- Born: Stephen Russell Race 1 April 1921 Lincoln, England
- Died: 22 June 2009 (aged 88) Great Missenden, England
- Occupations: Radio personality, pianist, composer
- Spouse(s): Marjorie Leng ​ ​(m. 1944; died 1969)​ Léonie Mather ​(m. 1970)​
- Children: 1

= Steve Race (musician) =

British musician and presenter (1921–2009)

Stephen Russell Race (1 April 1921 – 22 June 2009) was an English composer, pianist and radio and television presenter.

==Early life==
He was born in Lincoln, Lincolnshire, the son of a lawyer, Russell Race, who died in 1926. Race learned the piano from the age of five. He was educated (1932–37) at Lincoln School, where he formed his first jazz group, which included a young Neville Marriner, later a major figure in the world of classical music. At sixteen, he attended the Royal Academy of Music, studying composition under Harry Farjeon and William Alwyn.

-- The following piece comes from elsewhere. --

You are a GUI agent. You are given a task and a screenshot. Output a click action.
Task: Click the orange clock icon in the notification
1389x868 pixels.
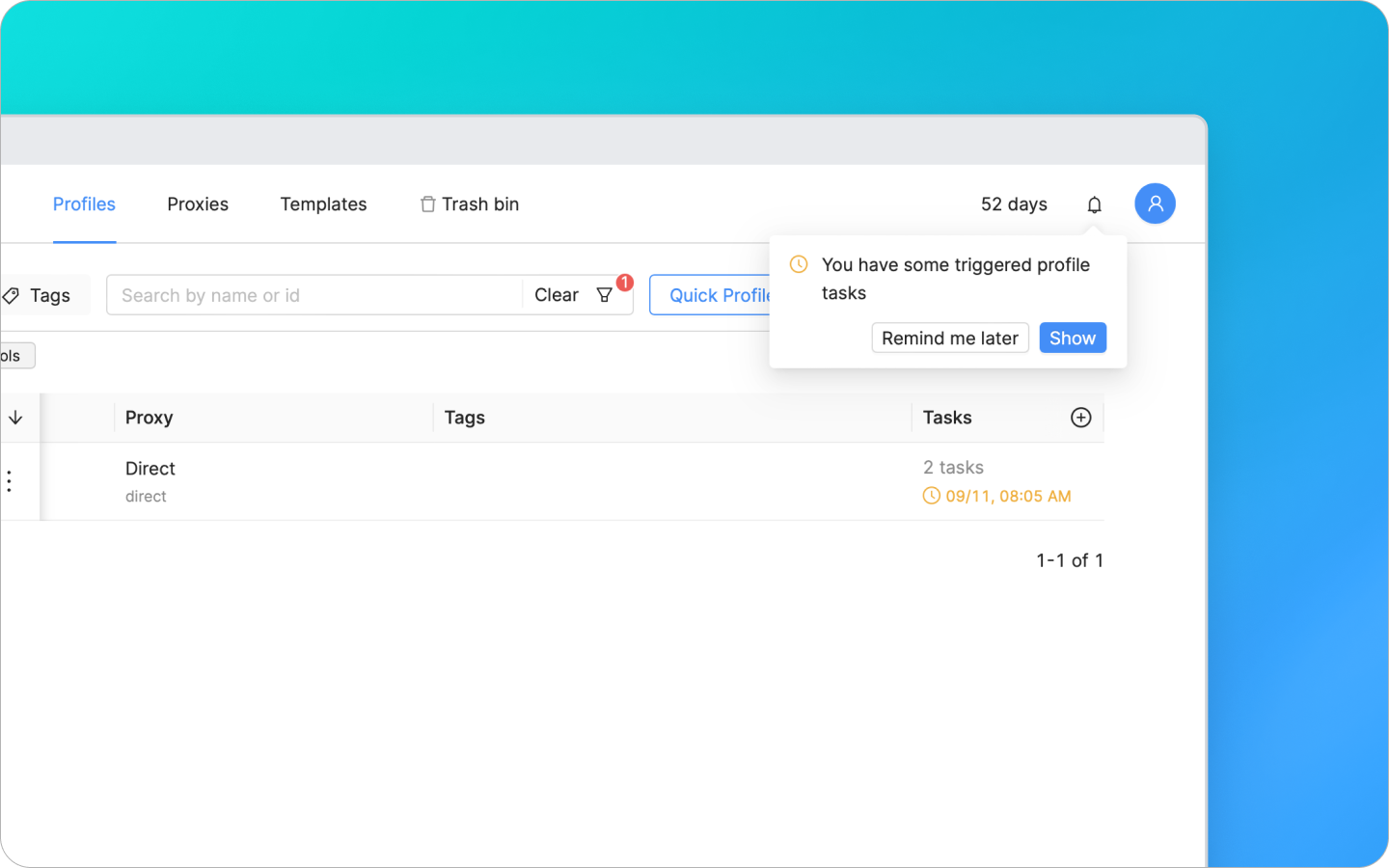[799, 263]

His brother Philip, a solicitor, was a Methodist preacher, and worked with the British Council of Churches, from 1990 known as Churches Together in Britain and Ireland.

==Career==
After leaving the academy, Race (encouraged by the classical music critic of the News Chronicle, Scott Goddard) wrote occasional dance band reviews for Melody Maker and, in 1939, joined the Harry Leader dance band as pianist, succeeding Norrie Paramor.

Race joined the Royal Air Force in 1941, and formed a jazz/dance quintet. After the Second World War, he began a long and productive career with the BBC, where his ready wit, musicianship and broad musical knowledge made him much sought after as a musical accompanist for panel games and magazine shows, such as Whirligig and Many a Slip.

At the same time he was playing in the bands of Lew Stone and Cyril Stapleton, and arranging material for Ted Heath. In, 1949 The Steve Race Bop Group recorded some of the first British bebop records for the Paxton label. These included four sides with Leon Calvert, Johnny Dankworth, Peter Chilver, Norman Burns (drums), Jack Fulton (bass) and Race on piano, and four more (with the addition of saxophonist Freddy Gardner) as the Bosworth Modern Jazz Group on the Bosworth label. He also developed a sideline arranging player piano rolls for the Artona company.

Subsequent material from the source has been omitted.